I got  off to a slow start this year. For the first time EVER in my bowhunting career I missed the opening day. Actually, I missed the entire first two weeks. And then hurricanes kept me too busy to hunt or too tired from being too busy to hunt. I'm settled in now, I'm back.


First doe- Martin X-200 recurve
Easton 2013 arrow
Grizzly double bevel


Second doe
Same bow
Surewood douglas fir
Ace standard 160 gr.


----------



## devolve (Oct 15, 2017)

fantastic!! good lookin pair right there buddy


----------



## jekilpat (Oct 15, 2017)

Good job man.  Gettin' caught up quick.


----------



## SELFBOW (Oct 15, 2017)

That second one is grown!


----------



## Allen Oliver (Oct 15, 2017)

Congrats again D! Enjoyed the time in your woods as always.


----------



## Clipper (Oct 15, 2017)

Good to see you makin' up for lost time!


----------



## Stump Shooter (Oct 15, 2017)

Good shooting Dendy!


----------



## dm/wolfskin (Oct 15, 2017)

Nice big fat does.


----------



## Barebowyer (Oct 15, 2017)

Well done and good eats Dendy!  I will be looking to strike myself this week coming up!  Late start for me too plus I went waterfowling up North


----------



## AllAmerican (Oct 16, 2017)

That's awesome!  Happy for you.  That second one is as big as my horse!


----------



## bowhunterdavid (Oct 16, 2017)

I knew it wouldn't be long before you would be back in the saddle again. CONGRATS.


----------



## eman1885 (Oct 16, 2017)

good shootin, congrats


----------



## Todd Cook (Oct 16, 2017)

Good gracious what are ya'll feeding those deer down there? She looks like one out of Iowa. Way to go my friend!


----------



## sawtooth (Oct 16, 2017)

Todd Cook said:


> Good gracious what are ya'll feeding those deer down there? She looks like one out of Iowa. Way to go my friend!

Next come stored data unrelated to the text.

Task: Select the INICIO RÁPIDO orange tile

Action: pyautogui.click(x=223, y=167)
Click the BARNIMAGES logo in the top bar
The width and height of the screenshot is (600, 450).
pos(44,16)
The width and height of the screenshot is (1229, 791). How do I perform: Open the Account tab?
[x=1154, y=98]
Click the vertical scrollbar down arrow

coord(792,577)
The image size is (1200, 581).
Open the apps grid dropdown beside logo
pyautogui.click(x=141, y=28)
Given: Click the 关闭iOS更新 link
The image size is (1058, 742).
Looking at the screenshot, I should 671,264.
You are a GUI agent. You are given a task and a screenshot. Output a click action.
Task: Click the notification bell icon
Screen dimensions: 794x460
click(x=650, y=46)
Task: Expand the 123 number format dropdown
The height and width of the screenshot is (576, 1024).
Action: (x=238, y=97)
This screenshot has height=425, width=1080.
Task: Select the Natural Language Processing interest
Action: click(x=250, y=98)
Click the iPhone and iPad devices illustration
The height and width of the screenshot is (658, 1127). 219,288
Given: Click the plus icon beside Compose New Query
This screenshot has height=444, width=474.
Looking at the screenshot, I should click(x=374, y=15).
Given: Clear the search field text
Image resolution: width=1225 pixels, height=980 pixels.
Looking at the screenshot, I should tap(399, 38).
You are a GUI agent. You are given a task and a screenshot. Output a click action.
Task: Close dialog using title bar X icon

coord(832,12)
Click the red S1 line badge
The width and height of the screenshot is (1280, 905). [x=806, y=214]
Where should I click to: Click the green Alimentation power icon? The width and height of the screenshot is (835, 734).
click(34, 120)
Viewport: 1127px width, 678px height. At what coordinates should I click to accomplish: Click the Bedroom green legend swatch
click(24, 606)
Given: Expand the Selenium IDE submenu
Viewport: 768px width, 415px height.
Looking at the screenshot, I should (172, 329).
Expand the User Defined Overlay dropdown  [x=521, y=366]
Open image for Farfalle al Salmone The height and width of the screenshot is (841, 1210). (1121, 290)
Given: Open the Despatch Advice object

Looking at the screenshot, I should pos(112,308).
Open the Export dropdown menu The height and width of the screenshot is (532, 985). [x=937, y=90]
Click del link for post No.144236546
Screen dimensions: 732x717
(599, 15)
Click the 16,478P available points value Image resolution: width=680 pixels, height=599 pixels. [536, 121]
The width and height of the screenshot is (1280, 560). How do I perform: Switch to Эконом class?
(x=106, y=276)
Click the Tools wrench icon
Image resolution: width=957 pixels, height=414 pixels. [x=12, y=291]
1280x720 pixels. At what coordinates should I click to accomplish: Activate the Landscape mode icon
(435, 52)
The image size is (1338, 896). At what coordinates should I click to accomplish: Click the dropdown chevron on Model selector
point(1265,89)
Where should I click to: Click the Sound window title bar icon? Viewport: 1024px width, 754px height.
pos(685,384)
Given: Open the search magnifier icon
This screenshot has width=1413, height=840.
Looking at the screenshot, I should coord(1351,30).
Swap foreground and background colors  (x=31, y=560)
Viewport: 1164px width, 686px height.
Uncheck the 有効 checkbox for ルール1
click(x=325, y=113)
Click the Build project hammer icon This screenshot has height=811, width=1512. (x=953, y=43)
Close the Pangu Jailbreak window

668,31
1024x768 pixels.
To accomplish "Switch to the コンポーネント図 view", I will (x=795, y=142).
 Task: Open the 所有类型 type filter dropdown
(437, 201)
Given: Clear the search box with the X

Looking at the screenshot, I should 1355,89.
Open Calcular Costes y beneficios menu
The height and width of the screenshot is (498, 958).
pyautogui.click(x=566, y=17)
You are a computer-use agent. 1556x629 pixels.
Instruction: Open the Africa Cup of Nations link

I fed that last one some fir- but I don't think it contributed to her overall health.


----------



## chenryiv (Oct 16, 2017)

Those South Georgia deer are in trouble now.  You gave them a 4 week reprieve.


----------



## Bucky T (Oct 17, 2017)

Congrats!


----------



## robert carter (Oct 18, 2017)

Good job!!! I figured you was missing cause your wife had you cleaning house or something...


----------



## GrayG (Oct 20, 2017)

Good shooting. Congrats!


----------



## Adamc (Oct 22, 2017)

Congratulations!! Nice shooting!


----------



## John Cooper (Oct 23, 2017)

Mighty fine!


----------



## Vance Henry (Oct 26, 2017)

The legend grows


----------



## gurn (Oct 27, 2017)

Thanks for lettin us in. love the huntin stories.


----------



## DAGATOR16 (Nov 15, 2017)

You da man!


----------